**STATED GOAL**
Output as a numbered list every line of the records from the very first one through the line containing "Looking at the screenshot, I should click(x=170, y=31).", including both ends and skipping blank lines.

[BEGIN ENTRIES SUPPLIED]

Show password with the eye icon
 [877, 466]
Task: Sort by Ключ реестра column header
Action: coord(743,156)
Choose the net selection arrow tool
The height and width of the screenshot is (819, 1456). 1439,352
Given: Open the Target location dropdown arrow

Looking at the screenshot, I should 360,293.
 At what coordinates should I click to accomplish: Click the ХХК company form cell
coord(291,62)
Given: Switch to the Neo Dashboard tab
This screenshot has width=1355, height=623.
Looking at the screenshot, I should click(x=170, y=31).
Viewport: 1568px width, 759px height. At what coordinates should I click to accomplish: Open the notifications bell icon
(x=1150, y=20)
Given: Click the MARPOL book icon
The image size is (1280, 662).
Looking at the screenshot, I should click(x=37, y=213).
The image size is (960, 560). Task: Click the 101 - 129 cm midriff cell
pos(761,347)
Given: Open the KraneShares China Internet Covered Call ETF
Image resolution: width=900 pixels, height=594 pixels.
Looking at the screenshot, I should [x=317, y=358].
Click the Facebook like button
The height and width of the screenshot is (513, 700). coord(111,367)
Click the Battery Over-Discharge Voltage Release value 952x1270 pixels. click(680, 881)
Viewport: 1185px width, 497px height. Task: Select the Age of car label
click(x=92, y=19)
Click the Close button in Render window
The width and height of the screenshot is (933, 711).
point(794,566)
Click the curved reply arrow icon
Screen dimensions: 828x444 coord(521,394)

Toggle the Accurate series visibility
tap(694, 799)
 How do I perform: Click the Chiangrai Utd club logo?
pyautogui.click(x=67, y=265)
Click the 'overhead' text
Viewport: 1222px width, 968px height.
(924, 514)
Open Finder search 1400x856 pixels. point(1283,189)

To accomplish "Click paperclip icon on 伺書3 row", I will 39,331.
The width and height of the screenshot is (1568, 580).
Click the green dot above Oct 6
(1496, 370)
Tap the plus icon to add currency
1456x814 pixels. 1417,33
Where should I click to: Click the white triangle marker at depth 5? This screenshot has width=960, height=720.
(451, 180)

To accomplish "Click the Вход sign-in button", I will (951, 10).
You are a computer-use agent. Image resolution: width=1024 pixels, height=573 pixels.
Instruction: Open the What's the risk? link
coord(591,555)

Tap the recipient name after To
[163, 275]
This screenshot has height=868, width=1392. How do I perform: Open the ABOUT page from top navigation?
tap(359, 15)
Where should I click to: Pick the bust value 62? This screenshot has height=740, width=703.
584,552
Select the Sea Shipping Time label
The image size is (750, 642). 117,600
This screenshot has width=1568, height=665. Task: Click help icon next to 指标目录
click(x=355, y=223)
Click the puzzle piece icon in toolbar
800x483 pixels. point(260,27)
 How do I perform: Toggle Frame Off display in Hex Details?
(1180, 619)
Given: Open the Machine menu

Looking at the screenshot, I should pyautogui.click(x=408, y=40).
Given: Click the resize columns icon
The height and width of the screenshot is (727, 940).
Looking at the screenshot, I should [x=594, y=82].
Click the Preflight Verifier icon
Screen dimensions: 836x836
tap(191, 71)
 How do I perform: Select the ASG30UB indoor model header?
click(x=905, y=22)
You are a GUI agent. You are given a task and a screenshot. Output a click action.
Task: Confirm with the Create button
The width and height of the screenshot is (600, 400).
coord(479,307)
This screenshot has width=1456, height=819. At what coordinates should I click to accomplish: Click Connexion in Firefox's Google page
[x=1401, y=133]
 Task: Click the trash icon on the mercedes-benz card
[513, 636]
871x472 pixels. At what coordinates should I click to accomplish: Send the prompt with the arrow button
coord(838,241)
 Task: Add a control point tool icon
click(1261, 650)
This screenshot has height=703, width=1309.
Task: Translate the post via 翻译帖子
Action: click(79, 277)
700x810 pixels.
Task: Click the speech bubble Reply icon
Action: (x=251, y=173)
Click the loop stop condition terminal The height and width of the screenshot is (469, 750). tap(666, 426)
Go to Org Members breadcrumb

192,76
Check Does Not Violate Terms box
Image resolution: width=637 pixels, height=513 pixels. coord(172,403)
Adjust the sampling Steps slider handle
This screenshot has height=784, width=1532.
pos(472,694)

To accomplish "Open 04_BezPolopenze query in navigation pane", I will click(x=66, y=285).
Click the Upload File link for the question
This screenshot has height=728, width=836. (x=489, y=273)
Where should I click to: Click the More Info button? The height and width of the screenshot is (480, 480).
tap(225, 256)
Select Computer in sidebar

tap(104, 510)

[END ENTRIES SUPPLIED]

**OUTPUT FOR THIS EXERCISE**
1. Show password with the eye icon
2.  [877, 466]
3. Task: Sort by Ключ реестра column header
4. Action: coord(743,156)
5. Choose the net selection arrow tool
6. The height and width of the screenshot is (819, 1456). 1439,352
7. Given: Open the Target location dropdown arrow
8. Looking at the screenshot, I should 360,293.
9.  At what coordinates should I click to accomplish: Click the ХХК company form cell
10. coord(291,62)
11. Given: Switch to the Neo Dashboard tab
12. This screenshot has width=1355, height=623.
13. Looking at the screenshot, I should click(x=170, y=31).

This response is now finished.